Título: Estudo permitiu a cura da úlcera
Autor: Claudia Bojunga
Fonte: Jornal do Brasil, 04/10/2005, Saúde & Ciência, p. A12

Ganharam o prêmio Nobel de Medicina e Fisiologia de 2005, os pesquisadores australianos Barry J. Marshall e J. Robin Warren, que identificaram a bactéria causadora da gastrite e úlcera. Por causa da descoberta, é possível hoje tratar esses males com antibióticos.

- Antes, as doenças do estômago eram relacionadas apenas com hábitos alimentares e problemas emocionais - explica ao JB Luiz Gonzaga Vaz Coelho, presidente da Federação Brasileira de Gastroenterologia. - Sem dúvida, foi uma revolução.

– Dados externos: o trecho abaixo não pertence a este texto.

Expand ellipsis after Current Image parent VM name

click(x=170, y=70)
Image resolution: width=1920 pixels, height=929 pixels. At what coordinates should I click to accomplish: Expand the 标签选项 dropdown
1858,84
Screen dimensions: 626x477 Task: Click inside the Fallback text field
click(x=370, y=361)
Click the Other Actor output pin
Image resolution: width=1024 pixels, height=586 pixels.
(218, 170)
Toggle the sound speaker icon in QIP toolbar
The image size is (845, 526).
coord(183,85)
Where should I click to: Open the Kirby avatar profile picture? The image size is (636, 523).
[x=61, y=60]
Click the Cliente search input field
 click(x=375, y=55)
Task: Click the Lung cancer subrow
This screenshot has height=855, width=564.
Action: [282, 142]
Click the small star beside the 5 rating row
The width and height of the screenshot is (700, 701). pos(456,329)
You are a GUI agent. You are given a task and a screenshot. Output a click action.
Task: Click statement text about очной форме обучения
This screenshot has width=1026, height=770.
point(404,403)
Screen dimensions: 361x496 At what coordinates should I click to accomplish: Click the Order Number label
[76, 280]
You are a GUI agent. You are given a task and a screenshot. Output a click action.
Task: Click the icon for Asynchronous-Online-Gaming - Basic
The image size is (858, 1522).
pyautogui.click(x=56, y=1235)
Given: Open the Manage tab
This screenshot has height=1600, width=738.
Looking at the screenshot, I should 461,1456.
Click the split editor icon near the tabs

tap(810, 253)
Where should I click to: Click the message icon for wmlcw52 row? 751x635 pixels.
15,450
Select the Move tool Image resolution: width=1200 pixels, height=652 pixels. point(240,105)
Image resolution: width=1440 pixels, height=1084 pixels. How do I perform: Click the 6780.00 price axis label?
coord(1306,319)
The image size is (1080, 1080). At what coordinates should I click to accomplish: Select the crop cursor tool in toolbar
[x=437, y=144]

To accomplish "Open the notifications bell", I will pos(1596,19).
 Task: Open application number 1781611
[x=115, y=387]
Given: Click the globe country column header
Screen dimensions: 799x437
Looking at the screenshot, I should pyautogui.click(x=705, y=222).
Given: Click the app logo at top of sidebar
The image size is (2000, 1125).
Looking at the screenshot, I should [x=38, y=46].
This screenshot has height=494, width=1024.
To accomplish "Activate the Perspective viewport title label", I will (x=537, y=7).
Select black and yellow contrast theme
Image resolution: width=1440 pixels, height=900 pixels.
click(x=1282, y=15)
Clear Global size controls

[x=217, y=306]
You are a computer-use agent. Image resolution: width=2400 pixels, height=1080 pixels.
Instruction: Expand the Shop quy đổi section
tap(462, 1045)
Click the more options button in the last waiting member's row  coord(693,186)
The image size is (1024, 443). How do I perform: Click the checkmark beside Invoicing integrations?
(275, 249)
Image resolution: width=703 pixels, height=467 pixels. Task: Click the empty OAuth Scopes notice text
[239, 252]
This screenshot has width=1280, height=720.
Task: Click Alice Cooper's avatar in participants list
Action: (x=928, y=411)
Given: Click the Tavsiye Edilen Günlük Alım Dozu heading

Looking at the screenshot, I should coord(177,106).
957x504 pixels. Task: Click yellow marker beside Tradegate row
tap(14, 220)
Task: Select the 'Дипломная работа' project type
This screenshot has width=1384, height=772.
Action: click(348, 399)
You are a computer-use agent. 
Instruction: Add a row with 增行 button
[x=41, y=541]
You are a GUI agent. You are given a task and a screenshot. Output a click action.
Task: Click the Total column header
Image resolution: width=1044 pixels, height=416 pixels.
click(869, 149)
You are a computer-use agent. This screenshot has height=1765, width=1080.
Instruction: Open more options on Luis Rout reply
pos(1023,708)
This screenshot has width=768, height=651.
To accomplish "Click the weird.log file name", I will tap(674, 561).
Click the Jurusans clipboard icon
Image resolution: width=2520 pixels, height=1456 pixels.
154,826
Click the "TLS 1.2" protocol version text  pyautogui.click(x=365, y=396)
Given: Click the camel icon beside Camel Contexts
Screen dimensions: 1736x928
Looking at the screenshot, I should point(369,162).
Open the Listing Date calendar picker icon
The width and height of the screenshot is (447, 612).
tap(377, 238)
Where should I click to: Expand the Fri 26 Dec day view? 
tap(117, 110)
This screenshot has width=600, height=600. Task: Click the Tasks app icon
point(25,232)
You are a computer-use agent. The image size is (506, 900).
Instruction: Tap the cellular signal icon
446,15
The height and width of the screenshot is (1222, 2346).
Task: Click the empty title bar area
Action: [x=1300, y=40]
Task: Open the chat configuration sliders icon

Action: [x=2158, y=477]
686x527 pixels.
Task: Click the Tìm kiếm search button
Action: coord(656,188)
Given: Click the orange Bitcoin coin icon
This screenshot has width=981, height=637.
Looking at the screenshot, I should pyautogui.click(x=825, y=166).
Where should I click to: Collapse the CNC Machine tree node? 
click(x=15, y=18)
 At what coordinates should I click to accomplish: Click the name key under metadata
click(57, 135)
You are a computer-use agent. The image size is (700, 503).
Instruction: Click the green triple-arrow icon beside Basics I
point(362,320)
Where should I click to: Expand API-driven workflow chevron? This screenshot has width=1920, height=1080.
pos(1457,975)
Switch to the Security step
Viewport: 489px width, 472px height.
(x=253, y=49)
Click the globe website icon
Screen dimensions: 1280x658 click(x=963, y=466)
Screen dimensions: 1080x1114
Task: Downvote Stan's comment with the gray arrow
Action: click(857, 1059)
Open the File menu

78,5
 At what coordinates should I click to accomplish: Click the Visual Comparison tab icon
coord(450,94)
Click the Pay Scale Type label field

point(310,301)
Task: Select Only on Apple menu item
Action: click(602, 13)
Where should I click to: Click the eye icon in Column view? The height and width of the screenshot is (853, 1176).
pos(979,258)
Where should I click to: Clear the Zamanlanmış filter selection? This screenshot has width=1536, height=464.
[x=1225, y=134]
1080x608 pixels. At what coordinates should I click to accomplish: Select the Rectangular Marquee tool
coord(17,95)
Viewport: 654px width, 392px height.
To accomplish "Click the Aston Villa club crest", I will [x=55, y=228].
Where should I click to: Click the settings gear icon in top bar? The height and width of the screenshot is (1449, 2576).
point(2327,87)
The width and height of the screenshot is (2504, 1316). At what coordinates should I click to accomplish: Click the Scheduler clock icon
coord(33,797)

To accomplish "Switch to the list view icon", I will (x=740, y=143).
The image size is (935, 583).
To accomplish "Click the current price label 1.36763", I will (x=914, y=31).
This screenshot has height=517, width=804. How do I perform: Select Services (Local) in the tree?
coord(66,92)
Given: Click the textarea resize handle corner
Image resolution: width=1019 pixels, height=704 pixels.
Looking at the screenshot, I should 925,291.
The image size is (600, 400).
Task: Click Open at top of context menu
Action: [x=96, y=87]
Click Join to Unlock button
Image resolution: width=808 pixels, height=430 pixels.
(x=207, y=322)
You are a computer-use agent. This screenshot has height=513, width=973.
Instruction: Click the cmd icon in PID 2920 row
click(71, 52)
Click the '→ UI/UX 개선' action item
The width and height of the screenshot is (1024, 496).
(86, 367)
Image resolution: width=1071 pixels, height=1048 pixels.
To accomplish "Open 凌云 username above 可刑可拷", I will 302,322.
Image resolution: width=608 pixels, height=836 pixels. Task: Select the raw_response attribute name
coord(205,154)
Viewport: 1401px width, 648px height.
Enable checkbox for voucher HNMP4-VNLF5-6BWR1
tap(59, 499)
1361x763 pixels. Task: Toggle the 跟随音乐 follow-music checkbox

A comprovação da existência da bactéria chamada Helicobacter pylori é considerada um dos episódios científicos mais importantes dos últimos 25 anos.

- Tem um aforisma antigo sobre úlcera ( que é como uma ferida no estômago) que diz: ''uma vez ulceroso, sempre ulceroso''. Agora, com a possibilidade de eliminação da bactéria esta nunca mais volta.

- Para as pessoas que tinham um quadro grave, era comum terem de passar por cirurgia para tirar um pedaço do estômago - afirma Alexandre Abrão, chefe do setor de Gastroenterologia e Endoscopia Digestiva do Hospital Universitário Pedro Ernesto.

Em relação à gastrite - inflamação da mucosa do estômago - a bactéria é uma das causas, mas não a única. A Helicobacter pylori também é considerada fator de predisposição a câncer gástrico.

Cerca de dois terços da população mundial têm a bactéria, mas nem todas essas pessoas apresentam sintomas.

A pesquisa foi realizada em 1982, mas só agora os australianos foram laureados. Vão dividir o prêmio de US$ 1,29 milhão.

- Tudo em medicina é desta forma. É necessário realizar muitos trabalhos para se ter certeza da relação de causa e efeito - explica Abrão.

Warren, de 68 anos, foi o primeiro a observar que os sinais de inflamação estavam sempre presentes na mucosa gástrica atacada pela bactéria. Marshall, de 54, se interessou e resolveu participar do estudo sistemático realizado em uma centena de biópsias. Depois, testaram a existência da bactéria através de uma cultura feita em laboratório.

Apesar do atual reconhecimento, na época em que apresentaram os resultados foi bem diferente. As conclusões foram recebidas com ceticismo pela comunidade científica.

- Não se acreditava que podia haver bactérias em um meio ácido, que normalmente esteriliza as possibilidades de organismos vivos, como o estômago - confirma Coelho, que também é professor de Gastroenterologia da Universidade Federal de Minas Gerais.

O descrédito foi tanto, que Marshall resolveu beber o caldo de bactéria para provar que esta tinha relação com males no organismo.

- Pensei durante quatro semanas até fazer isso. Por sorte, só desenvolvi um infecção temporária - conta o médico.

Começou a ter dor de estômago e enjôo. Submetido a uma endoscopia, ficou constatada a presença da Helicobacter pylori em torno da inflamação.

Atualmente, os dois pesquisadores fazem experiências com ratos para descobrir os mecanismos da inflamação e sua eventual transformação em tumor.

Quando receberam a notícia de que haviam ganhado o prêmio Nobel, estavam juntos em um restaurante e contaram ter ficado muito surpresos.